Secondo i risultati del rapporto, il costo maggiore in valore assoluto per una seconda casa a disposizione si registra a Roma con 2.064 euro medi; a Milano, invece, si pagheranno 2.040 euro medi; a Bologna 2.038 euro; a Genova 1.775 euro; a Torino 1.745 euro. Valori più “contenuti”, invece, ad Asti con un costo medio di 580 euro; a Gorizia con 582 euro; a Catanzaro con 659 euro; a Crotone con 672 euro; a Sondrio con 674 euro.
LE ALIQUOTE
In 19 Città è in vigore la ex addizionale della TASI, per cui, in questi Comuni, le aliquote superano quella massima dell’IMU (10,6 per mille). In particolare, Roma, Milano, Ascoli, Brescia, Brindisi, Matera, Modena, Potenza, Rieti, Savona, Verona e Vicenza l’aliquota è all’11,4 per mille; a Macerata all’11,3 per mille; a Terni e Siena, all’11,2 per mille; a Lecce, Massa e Venezia all’11 per mille; ad Agrigento al 10,9 per mille. Altre 73 Città capoluogo, sempre sulle seconde case, applicano l’aliquota del 10,6 per mille, tra cui Torino, Bologna, Firenze, Napoli, Palermo, Bari.
In 10 Città le aliquote sono sotto la soglia massima, tra cui Como, Belluno, Gorizia, Udine, Pordenone. Per una seconda pertinenza della stessa categoria catastale a Roma si pagano mediamente 110 euro annui; a Milano 99 euro annui; a Bologna 96 euro annui; a Firenze 95 euro annui; a Napoli 95 euro annui.
CATASTO, RIFORMA MAI ATTUATA
Il tema della tassazione degli immobili è tornato al centro del dibattito politico in questi giorni. “Per noi”, sottolinea Ivana Veronesi nel suo ruolo di esponente della Uil, “sarebbe opportuno che le modifiche dell’IMU venissero apportate organicamente riaprendo il “cantiere” del federalismo fiscale, riforma prevista tra l’altro nel Piano Nazionale di Ripresa e Resilienza”.

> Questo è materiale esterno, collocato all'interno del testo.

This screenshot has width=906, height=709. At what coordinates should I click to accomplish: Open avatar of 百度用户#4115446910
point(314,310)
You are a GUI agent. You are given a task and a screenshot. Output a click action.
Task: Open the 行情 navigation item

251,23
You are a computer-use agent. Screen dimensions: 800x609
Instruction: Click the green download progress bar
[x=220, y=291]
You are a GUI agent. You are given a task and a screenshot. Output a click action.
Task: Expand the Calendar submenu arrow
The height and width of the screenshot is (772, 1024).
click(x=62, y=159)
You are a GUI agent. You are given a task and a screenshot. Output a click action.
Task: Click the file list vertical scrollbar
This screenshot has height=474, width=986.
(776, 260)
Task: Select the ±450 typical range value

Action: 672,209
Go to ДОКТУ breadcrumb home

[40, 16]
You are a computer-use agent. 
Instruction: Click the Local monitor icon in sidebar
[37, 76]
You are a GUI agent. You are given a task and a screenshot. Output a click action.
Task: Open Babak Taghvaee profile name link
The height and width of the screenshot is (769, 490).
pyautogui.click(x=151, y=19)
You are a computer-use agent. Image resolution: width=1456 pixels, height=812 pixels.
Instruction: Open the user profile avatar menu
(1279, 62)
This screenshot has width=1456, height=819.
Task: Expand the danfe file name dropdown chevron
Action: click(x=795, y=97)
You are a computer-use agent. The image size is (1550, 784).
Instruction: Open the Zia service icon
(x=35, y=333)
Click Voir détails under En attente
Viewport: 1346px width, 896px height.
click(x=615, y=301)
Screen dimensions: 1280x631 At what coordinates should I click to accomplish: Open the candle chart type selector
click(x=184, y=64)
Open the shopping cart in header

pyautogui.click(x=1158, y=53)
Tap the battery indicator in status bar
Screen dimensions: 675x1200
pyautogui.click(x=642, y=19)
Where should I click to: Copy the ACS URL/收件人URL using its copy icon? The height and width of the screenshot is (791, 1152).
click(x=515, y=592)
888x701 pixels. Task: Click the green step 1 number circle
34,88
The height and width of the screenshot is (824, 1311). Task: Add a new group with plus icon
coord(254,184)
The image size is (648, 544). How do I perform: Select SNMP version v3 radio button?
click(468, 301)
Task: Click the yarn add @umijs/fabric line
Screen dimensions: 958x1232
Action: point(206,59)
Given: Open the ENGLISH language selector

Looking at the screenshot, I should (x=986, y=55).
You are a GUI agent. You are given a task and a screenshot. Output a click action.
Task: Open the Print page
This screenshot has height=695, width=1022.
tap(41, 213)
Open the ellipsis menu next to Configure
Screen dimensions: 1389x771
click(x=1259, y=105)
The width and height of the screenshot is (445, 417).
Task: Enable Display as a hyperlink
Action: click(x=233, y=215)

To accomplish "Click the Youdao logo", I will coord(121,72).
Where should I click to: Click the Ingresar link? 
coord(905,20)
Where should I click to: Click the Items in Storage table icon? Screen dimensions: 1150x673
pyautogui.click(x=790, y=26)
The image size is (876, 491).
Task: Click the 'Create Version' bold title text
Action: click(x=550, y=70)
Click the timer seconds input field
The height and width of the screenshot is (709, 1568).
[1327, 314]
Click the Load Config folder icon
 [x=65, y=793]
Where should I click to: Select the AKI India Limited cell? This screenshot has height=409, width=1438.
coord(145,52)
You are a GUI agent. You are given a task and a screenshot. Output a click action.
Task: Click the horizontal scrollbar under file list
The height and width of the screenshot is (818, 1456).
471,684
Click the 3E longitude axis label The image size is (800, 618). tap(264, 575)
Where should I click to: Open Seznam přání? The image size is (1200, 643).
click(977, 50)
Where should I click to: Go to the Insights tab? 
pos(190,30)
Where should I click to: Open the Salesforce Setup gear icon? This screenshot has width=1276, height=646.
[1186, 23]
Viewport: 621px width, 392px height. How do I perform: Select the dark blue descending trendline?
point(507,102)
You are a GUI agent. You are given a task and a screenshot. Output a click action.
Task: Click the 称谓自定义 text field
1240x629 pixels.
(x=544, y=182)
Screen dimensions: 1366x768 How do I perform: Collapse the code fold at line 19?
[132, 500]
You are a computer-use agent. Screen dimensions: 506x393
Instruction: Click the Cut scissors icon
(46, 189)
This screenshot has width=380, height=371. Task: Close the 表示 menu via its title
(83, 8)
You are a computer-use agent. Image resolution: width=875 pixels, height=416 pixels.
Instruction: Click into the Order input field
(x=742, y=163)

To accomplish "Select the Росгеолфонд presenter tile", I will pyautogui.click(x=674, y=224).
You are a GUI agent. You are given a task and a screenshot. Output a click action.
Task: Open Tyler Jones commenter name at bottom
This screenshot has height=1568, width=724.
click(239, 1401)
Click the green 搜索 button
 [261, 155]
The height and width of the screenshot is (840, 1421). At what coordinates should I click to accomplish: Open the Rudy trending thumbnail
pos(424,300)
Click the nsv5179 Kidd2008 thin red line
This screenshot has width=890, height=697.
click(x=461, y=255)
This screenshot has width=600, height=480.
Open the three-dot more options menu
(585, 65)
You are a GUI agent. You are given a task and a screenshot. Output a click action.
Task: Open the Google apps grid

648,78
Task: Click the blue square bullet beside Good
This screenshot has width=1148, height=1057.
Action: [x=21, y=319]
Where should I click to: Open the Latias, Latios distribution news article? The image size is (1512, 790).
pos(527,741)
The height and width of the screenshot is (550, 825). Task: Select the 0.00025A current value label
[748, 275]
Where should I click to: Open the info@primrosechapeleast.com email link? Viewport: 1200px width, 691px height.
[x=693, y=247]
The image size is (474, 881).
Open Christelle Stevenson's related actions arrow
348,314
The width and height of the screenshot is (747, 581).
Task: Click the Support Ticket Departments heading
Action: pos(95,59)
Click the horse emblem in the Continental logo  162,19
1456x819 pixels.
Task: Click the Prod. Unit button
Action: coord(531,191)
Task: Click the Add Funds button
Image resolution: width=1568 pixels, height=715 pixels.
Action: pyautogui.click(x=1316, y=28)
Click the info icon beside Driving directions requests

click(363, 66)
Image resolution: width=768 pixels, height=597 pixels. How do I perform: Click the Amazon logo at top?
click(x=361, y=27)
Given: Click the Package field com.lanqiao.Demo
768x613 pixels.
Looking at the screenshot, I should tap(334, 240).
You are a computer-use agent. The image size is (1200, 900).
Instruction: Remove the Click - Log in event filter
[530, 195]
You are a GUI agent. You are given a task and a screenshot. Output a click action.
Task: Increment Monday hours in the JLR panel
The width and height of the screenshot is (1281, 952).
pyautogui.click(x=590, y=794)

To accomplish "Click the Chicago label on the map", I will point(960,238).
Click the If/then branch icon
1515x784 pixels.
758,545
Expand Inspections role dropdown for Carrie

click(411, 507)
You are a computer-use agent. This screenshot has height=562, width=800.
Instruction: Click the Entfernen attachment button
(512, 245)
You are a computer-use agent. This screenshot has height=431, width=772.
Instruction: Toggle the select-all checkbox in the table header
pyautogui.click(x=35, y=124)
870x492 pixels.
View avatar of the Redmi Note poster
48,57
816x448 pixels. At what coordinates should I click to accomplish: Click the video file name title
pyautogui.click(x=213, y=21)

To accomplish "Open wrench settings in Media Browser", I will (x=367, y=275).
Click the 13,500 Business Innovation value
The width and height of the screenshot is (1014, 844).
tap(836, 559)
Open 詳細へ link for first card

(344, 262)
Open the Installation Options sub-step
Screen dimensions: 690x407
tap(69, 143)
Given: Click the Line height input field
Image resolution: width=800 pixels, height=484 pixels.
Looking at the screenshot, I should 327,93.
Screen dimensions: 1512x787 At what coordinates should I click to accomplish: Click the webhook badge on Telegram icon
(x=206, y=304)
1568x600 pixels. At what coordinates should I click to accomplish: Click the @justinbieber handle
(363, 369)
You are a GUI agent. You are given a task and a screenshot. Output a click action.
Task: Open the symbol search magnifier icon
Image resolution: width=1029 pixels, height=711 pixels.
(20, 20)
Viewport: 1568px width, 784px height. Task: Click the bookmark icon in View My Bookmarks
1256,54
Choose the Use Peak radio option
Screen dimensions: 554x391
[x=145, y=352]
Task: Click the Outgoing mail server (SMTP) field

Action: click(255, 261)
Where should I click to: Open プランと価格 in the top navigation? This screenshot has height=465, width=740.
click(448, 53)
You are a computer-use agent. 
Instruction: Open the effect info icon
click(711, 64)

Contemporaneamente, indica la Uil, sarebbe necessaria la riforma del catasto in grado di riportare equità nella tassazione sul mattone, annunciata più volte nel corso degli ultimi anni e mai attuata. Una riforma attesa da più di 30 anni, dato che l’ultima revisione degli estimi catastali è datata 1989, partendo da una revisione dei valori catastali vecchi, iniqui e che non corrispondono al reale valore degli immobili, eliminando i paradossi attuali per cui case di pregio nei centri storici hanno rendite catastali basse, mentre immobili situati in periferia e costruiti più recentemente hanno rendite catastali alte.
NO A MAGGIORI PRELIEVI
“Prestando, però, molta attenzione”, osserva la dirigente sindacale, “perché questo processo di riforma non dovrà significare maggiori prelievi, ma una diversa e più equa ripartizione del prelievo fiscale sugli immobili”. “Ovviamente”, conclude Ivana Veronese, “sempre accompagnando questi percorsi ad una lotta senza se e senza ma, all’evasione fiscale sulla tassazione immobiliare che ogni anno produce un minor gettito pari ad oltre 1 miliardo di euro”.